> **Problem to solve**: In the entries below, the word "axis" appears on some lines. Copy each of those lines.

> **Exercise input**:

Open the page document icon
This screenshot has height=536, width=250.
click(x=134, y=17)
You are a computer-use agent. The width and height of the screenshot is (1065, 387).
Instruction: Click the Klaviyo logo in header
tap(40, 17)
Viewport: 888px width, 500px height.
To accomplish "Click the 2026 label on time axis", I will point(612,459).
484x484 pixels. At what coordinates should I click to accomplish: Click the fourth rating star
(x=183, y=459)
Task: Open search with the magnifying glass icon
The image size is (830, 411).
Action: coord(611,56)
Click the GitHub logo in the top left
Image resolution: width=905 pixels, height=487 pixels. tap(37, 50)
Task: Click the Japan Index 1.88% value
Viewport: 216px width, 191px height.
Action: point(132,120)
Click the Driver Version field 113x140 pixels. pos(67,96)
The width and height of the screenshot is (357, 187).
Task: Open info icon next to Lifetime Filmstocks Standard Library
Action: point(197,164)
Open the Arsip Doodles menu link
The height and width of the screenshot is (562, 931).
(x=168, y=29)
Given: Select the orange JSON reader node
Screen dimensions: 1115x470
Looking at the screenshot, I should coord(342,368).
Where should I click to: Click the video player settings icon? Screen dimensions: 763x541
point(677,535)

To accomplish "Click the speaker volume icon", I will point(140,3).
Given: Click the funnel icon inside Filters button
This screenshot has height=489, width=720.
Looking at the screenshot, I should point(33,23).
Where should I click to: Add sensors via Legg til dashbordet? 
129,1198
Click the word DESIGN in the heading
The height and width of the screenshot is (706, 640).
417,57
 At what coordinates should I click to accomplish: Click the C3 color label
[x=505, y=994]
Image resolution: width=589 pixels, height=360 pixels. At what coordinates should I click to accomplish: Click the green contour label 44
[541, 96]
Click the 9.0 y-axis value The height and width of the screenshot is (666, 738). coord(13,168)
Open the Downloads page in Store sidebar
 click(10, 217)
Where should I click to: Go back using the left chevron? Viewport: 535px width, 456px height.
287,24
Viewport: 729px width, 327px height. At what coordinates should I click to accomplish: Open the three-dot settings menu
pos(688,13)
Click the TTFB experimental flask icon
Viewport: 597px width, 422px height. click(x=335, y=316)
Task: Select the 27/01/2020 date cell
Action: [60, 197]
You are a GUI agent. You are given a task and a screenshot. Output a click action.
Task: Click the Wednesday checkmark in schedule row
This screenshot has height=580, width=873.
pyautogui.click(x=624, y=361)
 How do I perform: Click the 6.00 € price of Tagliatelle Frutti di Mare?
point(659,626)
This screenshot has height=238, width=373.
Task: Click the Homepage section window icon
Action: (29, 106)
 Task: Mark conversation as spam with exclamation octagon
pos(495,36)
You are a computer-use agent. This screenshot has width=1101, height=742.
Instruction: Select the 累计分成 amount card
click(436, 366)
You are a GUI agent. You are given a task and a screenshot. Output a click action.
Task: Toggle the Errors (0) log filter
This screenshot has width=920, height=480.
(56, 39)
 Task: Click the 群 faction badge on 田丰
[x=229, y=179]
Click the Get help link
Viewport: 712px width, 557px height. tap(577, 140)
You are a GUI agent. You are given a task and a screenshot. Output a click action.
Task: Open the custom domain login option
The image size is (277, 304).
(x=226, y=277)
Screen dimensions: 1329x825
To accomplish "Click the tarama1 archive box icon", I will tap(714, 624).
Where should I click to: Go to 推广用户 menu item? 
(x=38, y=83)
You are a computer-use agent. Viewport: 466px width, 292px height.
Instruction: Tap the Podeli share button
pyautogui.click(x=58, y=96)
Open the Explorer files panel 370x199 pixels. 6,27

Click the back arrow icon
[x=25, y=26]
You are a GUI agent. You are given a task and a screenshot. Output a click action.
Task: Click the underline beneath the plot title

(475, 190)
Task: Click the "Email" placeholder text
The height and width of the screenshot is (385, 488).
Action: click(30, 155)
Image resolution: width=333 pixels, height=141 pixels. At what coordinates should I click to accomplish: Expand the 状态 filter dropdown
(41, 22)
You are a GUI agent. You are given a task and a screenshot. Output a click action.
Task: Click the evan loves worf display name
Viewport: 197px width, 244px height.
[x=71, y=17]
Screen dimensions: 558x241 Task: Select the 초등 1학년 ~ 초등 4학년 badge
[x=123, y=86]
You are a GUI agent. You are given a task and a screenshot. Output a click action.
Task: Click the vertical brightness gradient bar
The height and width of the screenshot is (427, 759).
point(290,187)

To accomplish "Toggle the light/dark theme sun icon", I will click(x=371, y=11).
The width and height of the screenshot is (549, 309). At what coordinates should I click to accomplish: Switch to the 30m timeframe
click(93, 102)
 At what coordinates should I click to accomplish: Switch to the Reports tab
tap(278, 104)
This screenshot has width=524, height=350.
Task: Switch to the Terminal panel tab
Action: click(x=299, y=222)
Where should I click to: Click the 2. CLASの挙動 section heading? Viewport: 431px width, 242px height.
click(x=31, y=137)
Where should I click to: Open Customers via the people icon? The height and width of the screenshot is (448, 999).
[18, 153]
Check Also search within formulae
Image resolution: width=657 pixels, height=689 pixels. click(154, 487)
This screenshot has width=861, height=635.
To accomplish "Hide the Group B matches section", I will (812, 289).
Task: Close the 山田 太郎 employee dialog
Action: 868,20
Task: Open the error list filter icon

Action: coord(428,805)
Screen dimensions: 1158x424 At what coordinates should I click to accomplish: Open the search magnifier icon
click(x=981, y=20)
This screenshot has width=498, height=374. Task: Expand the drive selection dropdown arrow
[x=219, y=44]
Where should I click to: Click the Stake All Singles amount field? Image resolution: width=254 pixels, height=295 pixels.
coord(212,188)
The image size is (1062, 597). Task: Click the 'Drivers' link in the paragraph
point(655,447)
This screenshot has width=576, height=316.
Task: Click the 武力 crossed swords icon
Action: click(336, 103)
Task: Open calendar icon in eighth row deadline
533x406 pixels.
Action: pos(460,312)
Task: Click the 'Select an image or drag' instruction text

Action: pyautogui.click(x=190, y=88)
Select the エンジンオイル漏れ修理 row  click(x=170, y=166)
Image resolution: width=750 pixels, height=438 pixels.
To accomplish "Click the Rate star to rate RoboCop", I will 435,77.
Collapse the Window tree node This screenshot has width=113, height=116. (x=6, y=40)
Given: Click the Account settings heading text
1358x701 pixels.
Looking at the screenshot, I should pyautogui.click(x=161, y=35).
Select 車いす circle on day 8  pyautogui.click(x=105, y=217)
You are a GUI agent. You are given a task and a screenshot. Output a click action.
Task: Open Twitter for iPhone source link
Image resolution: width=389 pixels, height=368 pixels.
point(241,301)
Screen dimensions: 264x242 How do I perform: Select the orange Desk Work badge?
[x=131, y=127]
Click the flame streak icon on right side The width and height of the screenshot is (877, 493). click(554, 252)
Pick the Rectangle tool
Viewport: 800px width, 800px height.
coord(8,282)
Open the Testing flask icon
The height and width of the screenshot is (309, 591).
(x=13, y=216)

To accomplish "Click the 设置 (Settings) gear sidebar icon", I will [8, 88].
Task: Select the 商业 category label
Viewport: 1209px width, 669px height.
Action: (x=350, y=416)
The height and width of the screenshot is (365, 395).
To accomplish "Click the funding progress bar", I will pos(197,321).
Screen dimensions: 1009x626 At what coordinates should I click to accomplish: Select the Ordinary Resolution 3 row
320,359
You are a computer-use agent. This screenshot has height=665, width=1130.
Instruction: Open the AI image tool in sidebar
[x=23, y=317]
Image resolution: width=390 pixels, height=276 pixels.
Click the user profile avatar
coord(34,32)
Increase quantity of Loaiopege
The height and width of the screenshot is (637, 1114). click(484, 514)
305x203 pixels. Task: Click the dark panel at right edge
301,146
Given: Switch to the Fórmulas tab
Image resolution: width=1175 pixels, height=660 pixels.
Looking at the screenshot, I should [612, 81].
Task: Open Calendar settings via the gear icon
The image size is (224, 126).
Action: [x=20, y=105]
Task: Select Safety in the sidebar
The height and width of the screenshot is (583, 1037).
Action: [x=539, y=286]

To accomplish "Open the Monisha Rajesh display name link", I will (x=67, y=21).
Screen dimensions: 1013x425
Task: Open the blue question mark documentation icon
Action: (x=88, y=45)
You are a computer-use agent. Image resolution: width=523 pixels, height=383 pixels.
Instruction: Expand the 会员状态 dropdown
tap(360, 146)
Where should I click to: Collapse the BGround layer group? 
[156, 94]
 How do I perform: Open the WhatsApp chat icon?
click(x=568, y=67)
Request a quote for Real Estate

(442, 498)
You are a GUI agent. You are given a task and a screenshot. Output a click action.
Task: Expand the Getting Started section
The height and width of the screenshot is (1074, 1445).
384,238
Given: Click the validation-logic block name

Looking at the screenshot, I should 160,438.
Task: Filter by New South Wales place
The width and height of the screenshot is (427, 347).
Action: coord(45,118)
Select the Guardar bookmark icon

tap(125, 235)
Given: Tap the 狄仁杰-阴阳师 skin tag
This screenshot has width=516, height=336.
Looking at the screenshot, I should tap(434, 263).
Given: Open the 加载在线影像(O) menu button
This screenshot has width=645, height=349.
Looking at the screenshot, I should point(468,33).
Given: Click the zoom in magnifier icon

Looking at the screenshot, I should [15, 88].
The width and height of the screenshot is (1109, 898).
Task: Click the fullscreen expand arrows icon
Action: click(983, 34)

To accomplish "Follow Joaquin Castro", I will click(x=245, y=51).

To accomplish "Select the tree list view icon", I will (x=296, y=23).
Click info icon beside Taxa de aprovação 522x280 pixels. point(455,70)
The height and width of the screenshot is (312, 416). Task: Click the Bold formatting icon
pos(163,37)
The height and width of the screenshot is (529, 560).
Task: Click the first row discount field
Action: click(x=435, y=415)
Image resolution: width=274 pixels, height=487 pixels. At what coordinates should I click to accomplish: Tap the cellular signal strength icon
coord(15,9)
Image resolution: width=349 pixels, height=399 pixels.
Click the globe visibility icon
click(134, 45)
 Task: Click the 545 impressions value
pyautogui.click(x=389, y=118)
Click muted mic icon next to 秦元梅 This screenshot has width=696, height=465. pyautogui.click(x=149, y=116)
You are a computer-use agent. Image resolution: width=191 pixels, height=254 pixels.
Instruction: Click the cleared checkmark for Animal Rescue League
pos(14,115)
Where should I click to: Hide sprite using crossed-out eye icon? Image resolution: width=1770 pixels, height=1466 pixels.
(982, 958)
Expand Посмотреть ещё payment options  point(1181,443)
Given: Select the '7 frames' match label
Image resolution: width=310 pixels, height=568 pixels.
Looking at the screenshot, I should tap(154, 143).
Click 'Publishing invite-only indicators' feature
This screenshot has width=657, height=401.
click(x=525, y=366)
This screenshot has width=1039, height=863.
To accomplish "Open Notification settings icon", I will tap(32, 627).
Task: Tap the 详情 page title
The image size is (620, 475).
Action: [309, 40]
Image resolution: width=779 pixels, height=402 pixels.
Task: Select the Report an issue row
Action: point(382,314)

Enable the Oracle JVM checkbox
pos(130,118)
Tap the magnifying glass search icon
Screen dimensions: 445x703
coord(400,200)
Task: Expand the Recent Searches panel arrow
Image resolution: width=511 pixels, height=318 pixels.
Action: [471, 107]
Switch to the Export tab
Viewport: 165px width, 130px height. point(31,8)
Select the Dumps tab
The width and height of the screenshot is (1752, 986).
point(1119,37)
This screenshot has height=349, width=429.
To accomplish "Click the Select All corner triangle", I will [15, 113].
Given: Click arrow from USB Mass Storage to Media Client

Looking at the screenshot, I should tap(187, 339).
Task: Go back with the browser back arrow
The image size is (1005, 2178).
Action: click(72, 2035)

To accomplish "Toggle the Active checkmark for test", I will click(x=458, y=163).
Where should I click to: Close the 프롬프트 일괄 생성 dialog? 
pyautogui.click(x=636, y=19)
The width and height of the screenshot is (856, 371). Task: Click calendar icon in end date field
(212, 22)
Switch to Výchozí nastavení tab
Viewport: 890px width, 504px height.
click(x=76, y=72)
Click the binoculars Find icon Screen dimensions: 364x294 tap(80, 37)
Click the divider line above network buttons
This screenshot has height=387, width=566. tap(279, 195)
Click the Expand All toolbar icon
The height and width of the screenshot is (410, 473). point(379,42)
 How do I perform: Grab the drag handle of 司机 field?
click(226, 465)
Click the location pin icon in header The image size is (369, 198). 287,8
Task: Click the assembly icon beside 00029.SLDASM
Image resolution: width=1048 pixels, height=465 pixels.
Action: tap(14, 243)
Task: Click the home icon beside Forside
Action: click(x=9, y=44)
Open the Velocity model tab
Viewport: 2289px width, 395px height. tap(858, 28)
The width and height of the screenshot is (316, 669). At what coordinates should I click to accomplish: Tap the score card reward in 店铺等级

> **Written response**:
To accomplish "Click the 2026 label on time axis", I will point(612,459).
Click the 9.0 y-axis value The height and width of the screenshot is (666, 738). coord(13,168)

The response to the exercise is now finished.